WHAT NEEDS TO BE DONE: Among the entries below, please repeat exactly and only the lines from the line containing "Screen dimensions: 730x467" to the line containing "The height and width of the screenshot is (543, 965).", both lines included.

SOURCE DATA:

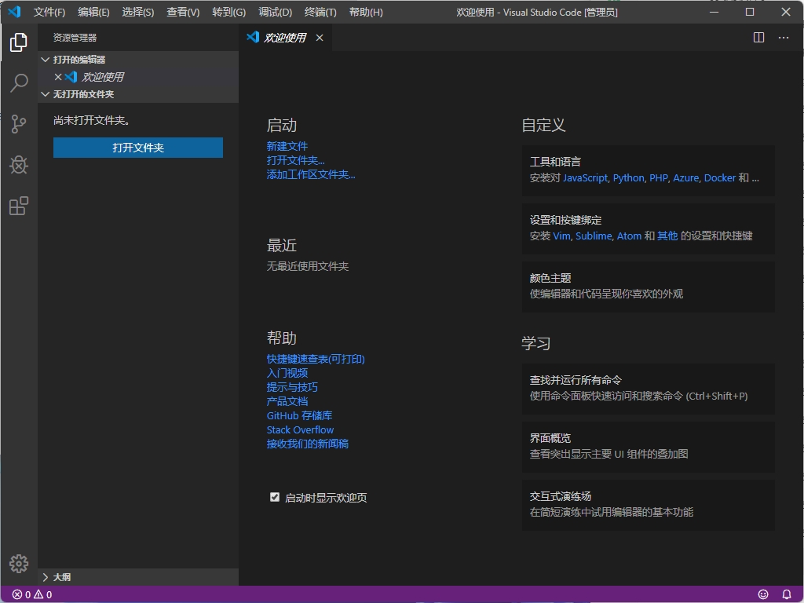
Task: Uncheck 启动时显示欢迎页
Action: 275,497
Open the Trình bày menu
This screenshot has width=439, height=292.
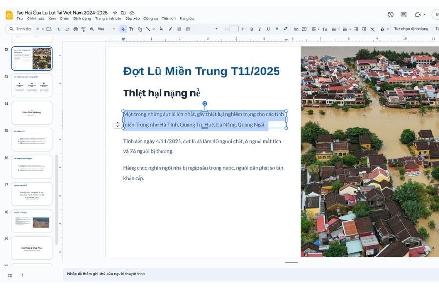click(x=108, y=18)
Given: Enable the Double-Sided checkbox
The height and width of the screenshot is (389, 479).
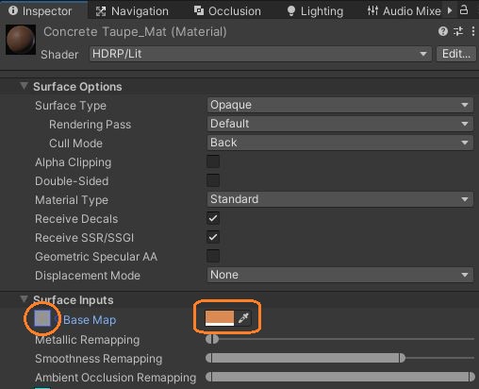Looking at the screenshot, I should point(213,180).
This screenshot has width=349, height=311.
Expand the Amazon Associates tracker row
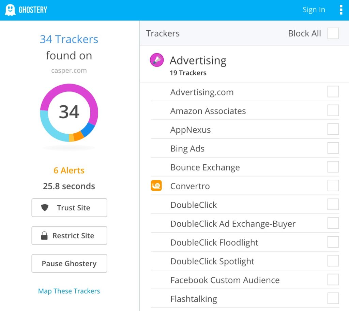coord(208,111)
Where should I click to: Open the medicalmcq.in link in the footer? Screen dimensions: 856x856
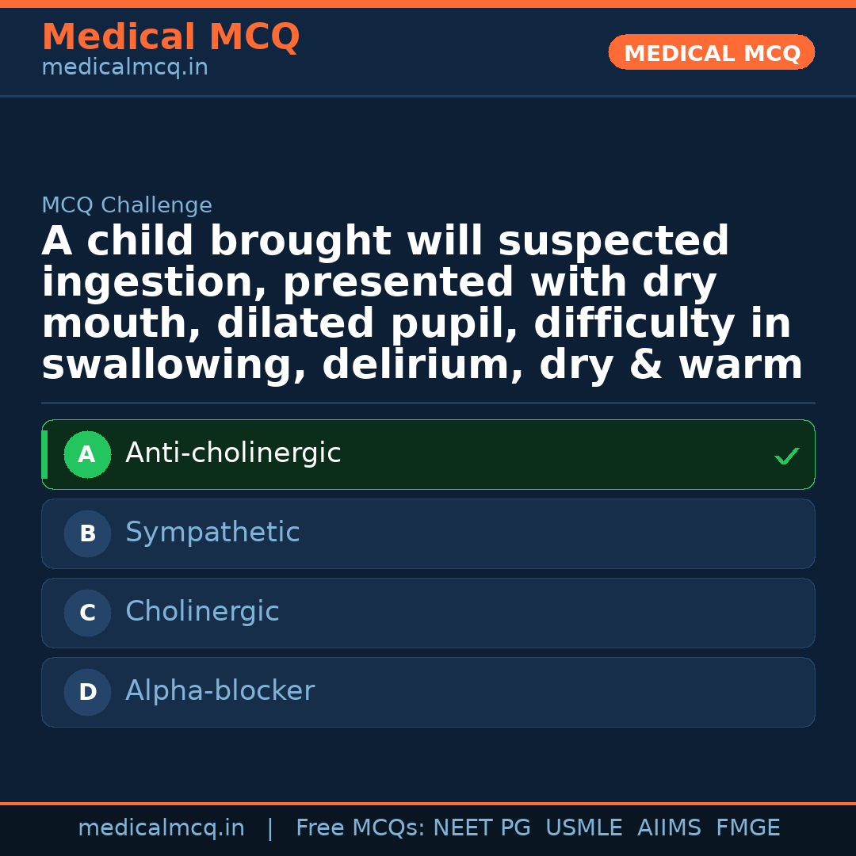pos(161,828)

==

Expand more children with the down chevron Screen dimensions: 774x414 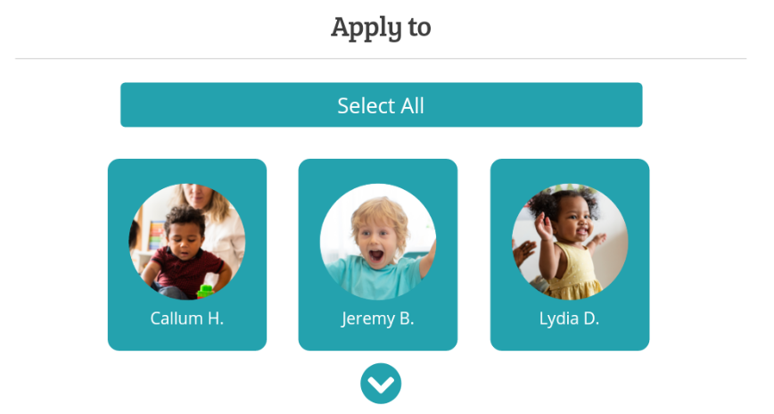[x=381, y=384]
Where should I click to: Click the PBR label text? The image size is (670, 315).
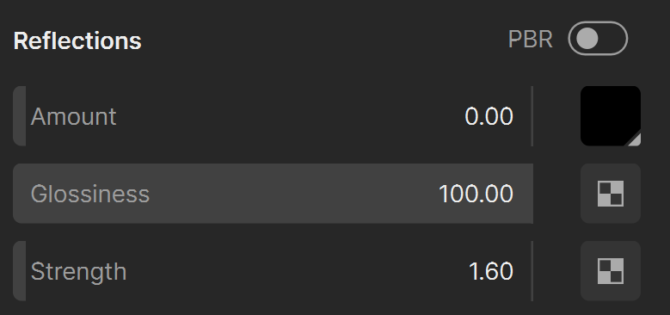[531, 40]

...

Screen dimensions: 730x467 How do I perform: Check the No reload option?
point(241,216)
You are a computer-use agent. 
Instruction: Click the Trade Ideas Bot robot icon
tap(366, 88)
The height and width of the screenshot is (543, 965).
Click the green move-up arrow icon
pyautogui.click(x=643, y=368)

RESPONSE TO THIS TASK:
Screen dimensions: 730x467 How do I perform: Check the No reload option?
point(241,216)
You are a computer-use agent. 
Instruction: Click the Trade Ideas Bot robot icon
tap(366, 88)
The height and width of the screenshot is (543, 965).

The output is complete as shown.